Dynamic Host-Wide Performance Tuning in VMware vSphere 6.0

by Chien-Chia Chen

Introduction

The networking stack of vSphere is, by default, tuned to balance the tradeoffs between CPU cost and latency to provide good performance across a wide variety of applications. However, there are some cases where using a tunable provides better performance. An example is Web-farm workloads, or any circumstance where a high consolidation ratio (lots of VMs on a single ESXi host) is preferred over extremely low end-to-end latency. VMware vSphere 6.0 introduces the Dynamic Host-Wide Performance Tuning feature (also known as dense mode), which provides a single configuration option to dynamically optimize individual ESXi hosts for high consolidation scenarios under certain use cases. Later in this blog, we define those use cases. Right now, we take a look at how dense mode works from an internal viewpoint.
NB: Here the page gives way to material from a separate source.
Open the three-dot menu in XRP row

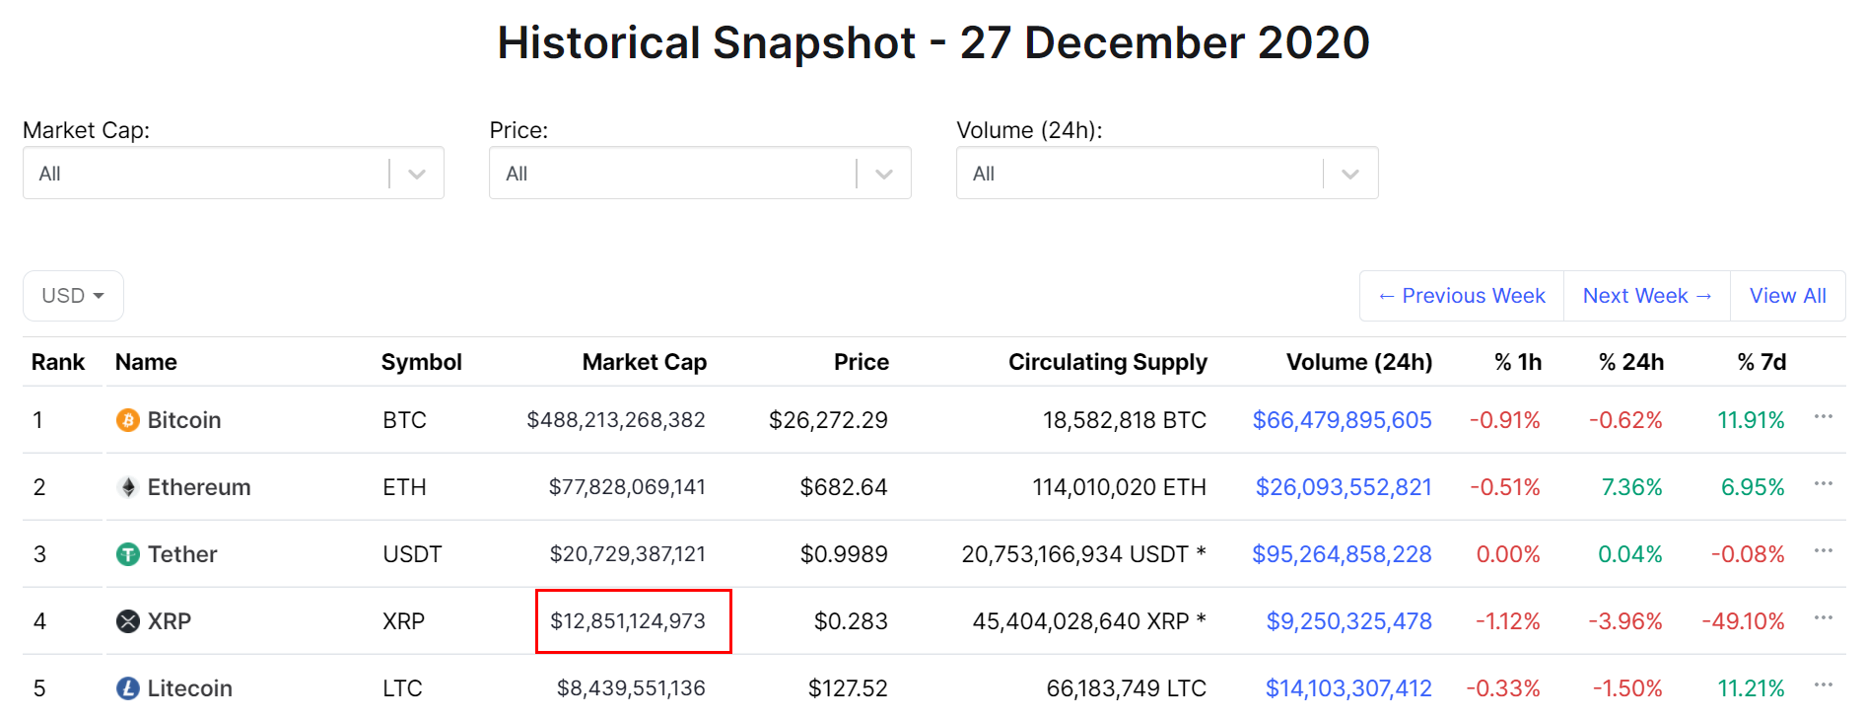[x=1823, y=618]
Mitigating Virtualization Inefficiency under High Consolidation Scenarios

Figure 1 shows an example of the thread contexts within a high consolidation environment. In addition to the Virtual CPUs (each labeled VCPU) of the VMs, there are per-VM vmkernel threads (device-emulation, labeled “Dev Emu”, threads in the figure) and multiple vmkernel threads for each Physical NIC (PNIC) executing physical device virtualization code and virtual switching code. One major source of virtualization inefficiency is the frequent context switches among all these threads. While context switches occur due to a variety of reasons, the predominant networking-related reason is Virtual NIC (VNIC) Interrupt Coalescing, namely, how frequently does the vmkernel interrupt the guest for new receive packets (or vice versa for transmit packets). More frequent interruptions are likely to result in lower per-packet latency while increasing virtualization overhead. At very high consolidation ratios, the overhead from increased interrupts hurts performance.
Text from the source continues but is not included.